Many of the reform measures that the government has announced in recent weeks have focused on allowing or increasing foreign investment — in aviation, broadcast services, retail trade, insurance, pension services… You would think that the lack of foreign direct investment (FDI) has been one of the problems plaguing the economy, except that that’s not what the figures say. FDI in 2011-12 increased to a record $46.8 billion, up a handsome 34 per cent from the year before. In fact, FDI inflow in each of the last four years has been more than it was in the last boom year before the domestic slowdown (2007-08: $34.8 billion). If there has been a problem with international investor interest in India, it has concerned portfolio investment, which dropped sharply to $16.8 billion last year, from $29.4 billion the year before. But if you look at the combined FDI-FII inflow during the three confidence-lacking years of UPA-II (2009-12), it has been constant at about $65 billion each year. That happens to be a sharp improvement on the previous three-year period (2006-09) when the average annual inflow was just $36 billion. The short point is that the economy’s problems have not been caused by the lack of investment from abroad.
This is not to criticise the opening up of the economy to more foreign investment, which in general should help improve efficiency and quality standards. Portfolio inflows have also sent up stock market valuations, which had been languishing (and pushing savings into unproductive gold). So the FDI decisions are to be welcomed, but let us not mistake them for the substantive reforms that must address domestic issues.
Nor is it that there has been no domestic action. Indeed, the range and speed of decisions in the last few weeks have been breathtaking. Notable among the measures is how the way has been cleared for sorting out the messy finances of the crisis-ridden power sector. But how much closer are we to solutions to the four macroeconomic problems that confront us: persistent high inflation, a stubbornly high fiscal deficit, a yawning trade deficit and stalled infrastructure projects? You could add two more to that list: flagging consumer confidence and the choking of the financial sector with problematic credit.

WORK INSTRUCTIONS :: Carry on the commentary on India's economy from the point where it stops. The records have no connection to the commentary on India's economy.

Saved data entries
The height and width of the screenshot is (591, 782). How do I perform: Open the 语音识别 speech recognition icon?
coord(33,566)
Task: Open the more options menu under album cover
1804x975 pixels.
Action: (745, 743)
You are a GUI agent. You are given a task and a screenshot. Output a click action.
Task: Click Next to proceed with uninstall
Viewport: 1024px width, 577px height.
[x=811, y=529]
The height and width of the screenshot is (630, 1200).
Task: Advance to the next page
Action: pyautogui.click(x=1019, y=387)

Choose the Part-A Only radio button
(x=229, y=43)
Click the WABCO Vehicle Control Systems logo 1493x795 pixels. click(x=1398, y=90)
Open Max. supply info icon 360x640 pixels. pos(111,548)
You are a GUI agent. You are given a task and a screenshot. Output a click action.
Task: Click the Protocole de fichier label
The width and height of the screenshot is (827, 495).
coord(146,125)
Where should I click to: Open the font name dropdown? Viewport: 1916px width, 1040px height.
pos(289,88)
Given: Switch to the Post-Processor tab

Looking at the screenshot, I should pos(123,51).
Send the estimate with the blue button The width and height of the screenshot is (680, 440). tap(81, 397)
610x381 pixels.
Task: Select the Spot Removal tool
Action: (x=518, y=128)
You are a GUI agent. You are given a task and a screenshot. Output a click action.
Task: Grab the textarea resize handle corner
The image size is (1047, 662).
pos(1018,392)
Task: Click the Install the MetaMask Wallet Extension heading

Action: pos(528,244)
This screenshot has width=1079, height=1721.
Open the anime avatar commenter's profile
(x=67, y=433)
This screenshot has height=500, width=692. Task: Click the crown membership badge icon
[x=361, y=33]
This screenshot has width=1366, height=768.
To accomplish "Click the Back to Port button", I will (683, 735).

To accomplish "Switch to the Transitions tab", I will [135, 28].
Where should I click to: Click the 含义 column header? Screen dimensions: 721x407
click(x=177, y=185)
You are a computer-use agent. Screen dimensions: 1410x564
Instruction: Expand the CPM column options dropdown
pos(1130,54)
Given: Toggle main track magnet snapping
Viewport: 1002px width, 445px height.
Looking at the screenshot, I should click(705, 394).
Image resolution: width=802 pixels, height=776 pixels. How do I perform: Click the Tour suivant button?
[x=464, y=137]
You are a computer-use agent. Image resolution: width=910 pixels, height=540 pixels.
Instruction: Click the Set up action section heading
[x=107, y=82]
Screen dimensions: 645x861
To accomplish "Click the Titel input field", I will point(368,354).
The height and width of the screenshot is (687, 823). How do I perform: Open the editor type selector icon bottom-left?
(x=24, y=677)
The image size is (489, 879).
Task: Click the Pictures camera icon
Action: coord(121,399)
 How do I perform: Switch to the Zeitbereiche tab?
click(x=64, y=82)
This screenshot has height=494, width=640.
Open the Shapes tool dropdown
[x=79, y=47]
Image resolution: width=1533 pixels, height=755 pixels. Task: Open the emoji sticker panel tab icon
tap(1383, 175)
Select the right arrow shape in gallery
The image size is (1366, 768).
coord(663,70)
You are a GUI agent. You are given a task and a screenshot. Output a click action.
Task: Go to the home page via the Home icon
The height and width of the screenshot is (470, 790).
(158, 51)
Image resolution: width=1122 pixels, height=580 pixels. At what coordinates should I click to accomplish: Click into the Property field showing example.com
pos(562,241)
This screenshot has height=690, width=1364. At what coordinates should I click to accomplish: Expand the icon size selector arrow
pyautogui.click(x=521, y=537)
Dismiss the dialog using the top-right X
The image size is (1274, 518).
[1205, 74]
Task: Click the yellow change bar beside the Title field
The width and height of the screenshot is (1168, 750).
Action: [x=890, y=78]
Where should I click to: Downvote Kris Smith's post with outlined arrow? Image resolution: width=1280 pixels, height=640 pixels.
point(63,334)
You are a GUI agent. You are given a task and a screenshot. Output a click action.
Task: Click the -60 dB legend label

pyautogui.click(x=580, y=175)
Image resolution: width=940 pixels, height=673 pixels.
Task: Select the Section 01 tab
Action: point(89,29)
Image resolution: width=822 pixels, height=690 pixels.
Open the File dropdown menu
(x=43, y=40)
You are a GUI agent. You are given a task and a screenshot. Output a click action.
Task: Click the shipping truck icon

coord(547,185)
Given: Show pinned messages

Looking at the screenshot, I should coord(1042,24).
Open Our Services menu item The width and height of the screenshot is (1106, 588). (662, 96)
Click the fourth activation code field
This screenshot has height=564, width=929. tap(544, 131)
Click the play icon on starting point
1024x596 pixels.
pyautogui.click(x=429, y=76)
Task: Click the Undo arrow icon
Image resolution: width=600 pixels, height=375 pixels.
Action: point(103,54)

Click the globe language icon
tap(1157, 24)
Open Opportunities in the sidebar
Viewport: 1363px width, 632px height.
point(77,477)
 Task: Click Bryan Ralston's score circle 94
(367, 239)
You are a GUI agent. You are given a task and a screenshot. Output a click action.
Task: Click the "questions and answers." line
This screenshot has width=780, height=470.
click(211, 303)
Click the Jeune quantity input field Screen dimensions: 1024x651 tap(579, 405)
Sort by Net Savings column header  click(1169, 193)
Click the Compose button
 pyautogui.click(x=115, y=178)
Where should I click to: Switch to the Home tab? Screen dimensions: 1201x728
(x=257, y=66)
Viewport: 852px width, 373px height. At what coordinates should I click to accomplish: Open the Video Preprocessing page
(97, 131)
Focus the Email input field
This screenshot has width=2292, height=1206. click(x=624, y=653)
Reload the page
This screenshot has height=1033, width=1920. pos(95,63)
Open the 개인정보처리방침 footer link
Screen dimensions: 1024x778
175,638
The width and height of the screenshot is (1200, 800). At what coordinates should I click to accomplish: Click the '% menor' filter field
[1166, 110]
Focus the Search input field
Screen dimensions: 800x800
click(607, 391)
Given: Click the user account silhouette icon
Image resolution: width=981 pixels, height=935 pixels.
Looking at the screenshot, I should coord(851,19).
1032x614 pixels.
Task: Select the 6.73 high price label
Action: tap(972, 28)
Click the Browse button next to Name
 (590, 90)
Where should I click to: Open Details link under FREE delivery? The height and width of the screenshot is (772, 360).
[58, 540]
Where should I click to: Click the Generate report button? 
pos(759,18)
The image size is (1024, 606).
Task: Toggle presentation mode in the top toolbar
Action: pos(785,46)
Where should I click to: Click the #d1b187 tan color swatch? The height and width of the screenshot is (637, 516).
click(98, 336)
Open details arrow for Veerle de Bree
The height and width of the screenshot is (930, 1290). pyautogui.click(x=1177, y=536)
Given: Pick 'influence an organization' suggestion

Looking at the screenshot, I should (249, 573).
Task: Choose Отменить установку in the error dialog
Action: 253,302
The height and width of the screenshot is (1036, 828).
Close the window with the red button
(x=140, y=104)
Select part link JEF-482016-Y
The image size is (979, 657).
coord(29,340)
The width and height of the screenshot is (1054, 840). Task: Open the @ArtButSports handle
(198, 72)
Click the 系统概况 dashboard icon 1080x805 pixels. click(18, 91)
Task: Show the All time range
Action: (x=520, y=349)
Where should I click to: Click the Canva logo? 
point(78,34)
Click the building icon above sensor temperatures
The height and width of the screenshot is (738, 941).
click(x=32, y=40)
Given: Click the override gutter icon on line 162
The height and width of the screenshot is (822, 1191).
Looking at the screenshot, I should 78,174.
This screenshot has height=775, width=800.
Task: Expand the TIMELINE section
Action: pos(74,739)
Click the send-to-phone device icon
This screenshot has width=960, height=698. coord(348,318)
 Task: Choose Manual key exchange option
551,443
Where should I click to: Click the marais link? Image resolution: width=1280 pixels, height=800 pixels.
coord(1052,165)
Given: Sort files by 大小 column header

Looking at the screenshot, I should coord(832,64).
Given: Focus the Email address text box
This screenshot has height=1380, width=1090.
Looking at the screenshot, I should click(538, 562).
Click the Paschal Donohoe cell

EXPECTED ANSWER ::
If an investment board is set up, reporting directly to the prime minister, and this clears the hurdles in the way of stalled projects, that would give the booster shot to the economy. The action on diesel and cooking gas addresses the fiscal problem but only to a small degree, and the rupee’s ascent up the charts gives relief by making oil products cheaper in rupees (thus reducing the subsidy and the fiscal deficit). However, the rupee is now well above what its inflation-adjusted value might be, and this affects exporters’ ability to sell abroad at a profit; that could make the trade deficit get worse rather than better. In any sensible accounting, the rupee’s continued ascent is therefore a negative macroeconomic development and needs to be partially corrected. The strategy of tackling imported inflation, and its impact on the subsidy bill, by driving up the rupee with the use of portfolio inflows, is flawed because it will worsen the current account deficit.
The fact also is that inflation control needs to be done even as several prices need to be jacked up further — electricity tariffs, railway fares, virtually the full range of petroleum products, fertiliser prices… The challenge before the government is to administer the bitter medicine that is associated with structural adjustment while simultaneously boosting consumer as well as investor sentiment, and the “animal spirits” of businessmen. It was done in 1991 but not by boosting the rupee, indeed by doing the opposite.